Но тут-то и обращает на себя внимание, что в "Раю Аронзона" — на вершине холма, которой он достиг в 68 — 69 — 70 гг., люди — со скакалками или без — практически отсутствуют. Не считать же людьми богиню-Риту, демона-Михнова, зайчика-Альтшулера или себя-Аронзона, ослепленное красотой мира дыхание.

Совершенно прекрасно сказал об этом кишиневский поэт Олег Панфил (в своем блоге http://silversh.livejournal.com):

“Аронзон (особенно поздний) — это рай чуть ниже живота, рай ланей и оленей, животного, телесного, инстинктивного. Прозрачное золото этого рая обугливает краешек жизни, которым удалось соприкоснуться с ним — мимо пожизненных таможен и полосы отчуждения. На этом обугленном краешке безмыслие граничит с безумием, любовь — с западней”.

И хотя я сейчас уже не думаю (согласившись, в том числе, с доводами авторов предисловия и цитируемого ими Анри Волохонского), что Аронзон действительно совершил сознательное самоубийство, но выносить соприкосновение с этим безмысленным (но, конечно, не бессмысленным), бессловесным (но не немым) раем и каждый раз возвращаться оттуда со звуком и смыслом было, наверняка, мучительно трудно.

О возвращении Аронзона

В общем и в целом я не мог бы сказать, что мое личное представление об Аронзоне-поэте лимбаховским двухтомником решительно перевернуто (ну и слава Богу! оно меня совершенно устраивало!), что круг любимых стихов существенно расширен (а вот это жаль; с другой стороны, несущественно, но расширен — и уже это редкое счастье!).

※ ※ ※

ЗАДАНИЕ A
Перенесите в JSON-список строки листинга между строкой с «Select the Import1 tree item» и строкой с «Open the Safari», включая обе. Каждой строке должен соответствовать отдельный элемент списка, пустые строки не включайте.
Листинг никак не связан с приведенным фрагментом.

※ ※ ※

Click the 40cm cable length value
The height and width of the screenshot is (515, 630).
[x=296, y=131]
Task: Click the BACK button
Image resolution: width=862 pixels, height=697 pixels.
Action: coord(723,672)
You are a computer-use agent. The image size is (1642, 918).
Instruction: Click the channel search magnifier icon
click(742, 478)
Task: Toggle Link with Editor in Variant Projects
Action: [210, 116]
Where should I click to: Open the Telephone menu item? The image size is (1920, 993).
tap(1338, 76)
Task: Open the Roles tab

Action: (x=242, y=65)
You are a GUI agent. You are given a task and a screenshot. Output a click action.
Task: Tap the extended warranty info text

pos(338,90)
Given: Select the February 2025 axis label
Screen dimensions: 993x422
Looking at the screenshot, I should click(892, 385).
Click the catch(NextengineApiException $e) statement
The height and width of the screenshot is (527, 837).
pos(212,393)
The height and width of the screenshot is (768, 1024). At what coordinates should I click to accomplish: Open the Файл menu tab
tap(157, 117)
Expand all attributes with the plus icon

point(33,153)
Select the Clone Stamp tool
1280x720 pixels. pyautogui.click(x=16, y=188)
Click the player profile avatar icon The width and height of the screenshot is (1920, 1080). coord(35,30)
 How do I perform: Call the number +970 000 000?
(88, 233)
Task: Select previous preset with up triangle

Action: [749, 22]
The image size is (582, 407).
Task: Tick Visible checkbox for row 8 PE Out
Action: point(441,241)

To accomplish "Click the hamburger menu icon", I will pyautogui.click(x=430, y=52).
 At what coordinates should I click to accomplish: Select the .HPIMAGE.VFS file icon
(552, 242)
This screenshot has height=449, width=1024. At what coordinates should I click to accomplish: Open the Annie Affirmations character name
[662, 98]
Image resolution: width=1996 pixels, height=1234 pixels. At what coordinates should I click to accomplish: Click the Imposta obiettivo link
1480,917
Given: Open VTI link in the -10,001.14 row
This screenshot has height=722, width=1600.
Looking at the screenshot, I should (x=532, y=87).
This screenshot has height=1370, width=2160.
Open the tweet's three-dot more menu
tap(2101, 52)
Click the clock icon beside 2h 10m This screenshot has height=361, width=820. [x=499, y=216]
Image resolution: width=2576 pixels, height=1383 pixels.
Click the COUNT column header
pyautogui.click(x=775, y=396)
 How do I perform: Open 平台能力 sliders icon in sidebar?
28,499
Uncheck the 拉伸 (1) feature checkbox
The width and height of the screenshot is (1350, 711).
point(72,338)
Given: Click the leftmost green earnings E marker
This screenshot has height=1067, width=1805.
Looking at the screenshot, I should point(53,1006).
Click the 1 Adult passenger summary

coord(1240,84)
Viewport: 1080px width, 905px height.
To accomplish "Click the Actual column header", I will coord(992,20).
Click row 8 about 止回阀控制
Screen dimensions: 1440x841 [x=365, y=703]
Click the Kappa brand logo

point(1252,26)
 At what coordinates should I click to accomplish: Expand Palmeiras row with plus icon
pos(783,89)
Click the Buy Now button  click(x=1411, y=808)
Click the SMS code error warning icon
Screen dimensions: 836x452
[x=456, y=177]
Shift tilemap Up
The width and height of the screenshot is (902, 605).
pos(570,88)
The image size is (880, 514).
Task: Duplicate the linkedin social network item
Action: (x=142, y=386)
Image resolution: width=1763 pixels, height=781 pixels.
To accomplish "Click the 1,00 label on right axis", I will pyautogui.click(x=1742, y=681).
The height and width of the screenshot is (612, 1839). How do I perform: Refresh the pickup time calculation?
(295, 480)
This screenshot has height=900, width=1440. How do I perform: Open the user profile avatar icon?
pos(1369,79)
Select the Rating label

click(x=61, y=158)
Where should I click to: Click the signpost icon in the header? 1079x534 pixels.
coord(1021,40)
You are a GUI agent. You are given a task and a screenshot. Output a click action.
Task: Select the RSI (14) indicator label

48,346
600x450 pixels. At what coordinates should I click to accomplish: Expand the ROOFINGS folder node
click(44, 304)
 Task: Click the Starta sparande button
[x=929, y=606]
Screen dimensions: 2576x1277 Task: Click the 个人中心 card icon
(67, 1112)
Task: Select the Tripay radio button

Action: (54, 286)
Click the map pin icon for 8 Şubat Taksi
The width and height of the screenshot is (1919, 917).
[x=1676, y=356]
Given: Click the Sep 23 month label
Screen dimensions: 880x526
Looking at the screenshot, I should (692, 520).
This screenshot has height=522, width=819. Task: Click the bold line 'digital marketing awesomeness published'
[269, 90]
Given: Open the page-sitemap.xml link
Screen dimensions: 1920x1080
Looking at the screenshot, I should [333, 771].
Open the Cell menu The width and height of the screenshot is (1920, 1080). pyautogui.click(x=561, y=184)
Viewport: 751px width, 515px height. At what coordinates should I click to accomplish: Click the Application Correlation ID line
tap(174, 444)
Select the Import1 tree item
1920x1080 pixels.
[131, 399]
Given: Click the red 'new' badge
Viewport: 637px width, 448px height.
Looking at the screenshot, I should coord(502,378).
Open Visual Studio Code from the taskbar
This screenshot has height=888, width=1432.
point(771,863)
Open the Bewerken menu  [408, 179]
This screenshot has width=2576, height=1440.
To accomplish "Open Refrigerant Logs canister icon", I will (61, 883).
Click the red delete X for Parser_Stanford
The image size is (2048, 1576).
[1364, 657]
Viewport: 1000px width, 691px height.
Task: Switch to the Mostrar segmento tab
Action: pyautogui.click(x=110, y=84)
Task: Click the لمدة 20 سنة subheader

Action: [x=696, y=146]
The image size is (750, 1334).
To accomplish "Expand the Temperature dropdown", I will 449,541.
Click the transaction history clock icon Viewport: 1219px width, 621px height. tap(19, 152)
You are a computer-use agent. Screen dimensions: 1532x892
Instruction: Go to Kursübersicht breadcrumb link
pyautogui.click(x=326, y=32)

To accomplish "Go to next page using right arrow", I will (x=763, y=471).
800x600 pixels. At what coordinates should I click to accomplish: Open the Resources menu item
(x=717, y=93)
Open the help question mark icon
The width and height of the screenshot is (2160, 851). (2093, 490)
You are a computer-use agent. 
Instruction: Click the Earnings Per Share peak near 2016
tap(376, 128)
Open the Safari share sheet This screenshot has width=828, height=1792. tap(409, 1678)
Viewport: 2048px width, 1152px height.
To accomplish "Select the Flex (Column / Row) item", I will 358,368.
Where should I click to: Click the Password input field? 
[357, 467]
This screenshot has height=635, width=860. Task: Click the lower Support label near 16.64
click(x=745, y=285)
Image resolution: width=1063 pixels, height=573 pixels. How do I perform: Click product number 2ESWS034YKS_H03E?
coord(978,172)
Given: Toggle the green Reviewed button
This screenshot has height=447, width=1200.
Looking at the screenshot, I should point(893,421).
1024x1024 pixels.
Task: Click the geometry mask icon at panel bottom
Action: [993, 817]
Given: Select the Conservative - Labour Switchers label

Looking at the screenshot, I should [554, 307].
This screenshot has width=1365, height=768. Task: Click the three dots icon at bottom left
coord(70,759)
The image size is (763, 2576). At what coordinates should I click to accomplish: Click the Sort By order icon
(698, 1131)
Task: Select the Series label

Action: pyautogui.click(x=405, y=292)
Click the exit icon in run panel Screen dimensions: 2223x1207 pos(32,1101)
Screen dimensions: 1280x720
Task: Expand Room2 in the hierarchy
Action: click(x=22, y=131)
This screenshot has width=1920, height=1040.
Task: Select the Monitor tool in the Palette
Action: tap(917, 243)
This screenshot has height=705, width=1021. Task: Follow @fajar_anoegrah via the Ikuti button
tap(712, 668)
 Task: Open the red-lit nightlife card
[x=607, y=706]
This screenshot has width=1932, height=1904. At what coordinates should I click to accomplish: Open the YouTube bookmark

※ ※ ※

ЗАДАНИЕ B
Выведите дословно часть фрагмента об Аронзоне между словами «В общем и в» и «это редкое счастье!).» включительно.

РЕШЕНИЕ A
[
  "Select the Import1 tree item",
  "1920x1080 pixels.",
  "[131, 399]",
  "Given: Click the red 'new' badge",
  "Viewport: 637px width, 448px height.",
  "Looking at the screenshot, I should coord(502,378).",
  "Open Visual Studio Code from the taskbar",
  "This screenshot has height=888, width=1432.",
  "point(771,863)",
  "Open the Bewerken menu  [408, 179]",
  "This screenshot has width=2576, height=1440.",
  "To accomplish \"Open Refrigerant Logs canister icon\", I will (61, 883).",
  "Click the red delete X for Parser_Stanford",
  "The image size is (2048, 1576).",
  "[1364, 657]",
  "Viewport: 1000px width, 691px height.",
  "Task: Switch to the Mostrar segmento tab",
  "Action: pyautogui.click(x=110, y=84)",
  "Task: Click the لمدة 20 سنة subheader",
  "Action: [x=696, y=146]",
  "The image size is (750, 1334).",
  "To accomplish \"Expand the Temperature dropdown\", I will 449,541.",
  "Click the transaction history clock icon Viewport: 1219px width, 621px height. tap(19, 152)",
  "You are a computer-use agent. Screen dimensions: 1532x892",
  "Instruction: Go to Kursübersicht breadcrumb link",
  "pyautogui.click(x=326, y=32)",
  "To accomplish \"Go to next page using right arrow\", I will (x=763, y=471).",
  "800x600 pixels. At what coordinates should I click to accomplish: Open the Resources menu item",
  "(x=717, y=93)",
  "Open the help question mark icon",
  "The width and height of the screenshot is (2160, 851). (2093, 490)",
  "You are a computer-use agent. ",
  "Instruction: Click the Earnings Per Share peak near 2016",
  "tap(376, 128)",
  "Open the Safari share sheet This screenshot has width=828, height=1792. tap(409, 1678)"
]

РЕШЕНИЕ B
В общем и в целом я не мог бы сказать, что мое личное представление об Аронзоне-поэте лимбаховским двухтомником решительно перевернуто (ну и слава Богу! оно меня совершенно устраивало!), что круг любимых стихов существенно расширен (а вот это жаль; с другой стороны, несущественно, но расширен — и уже это редкое счастье!).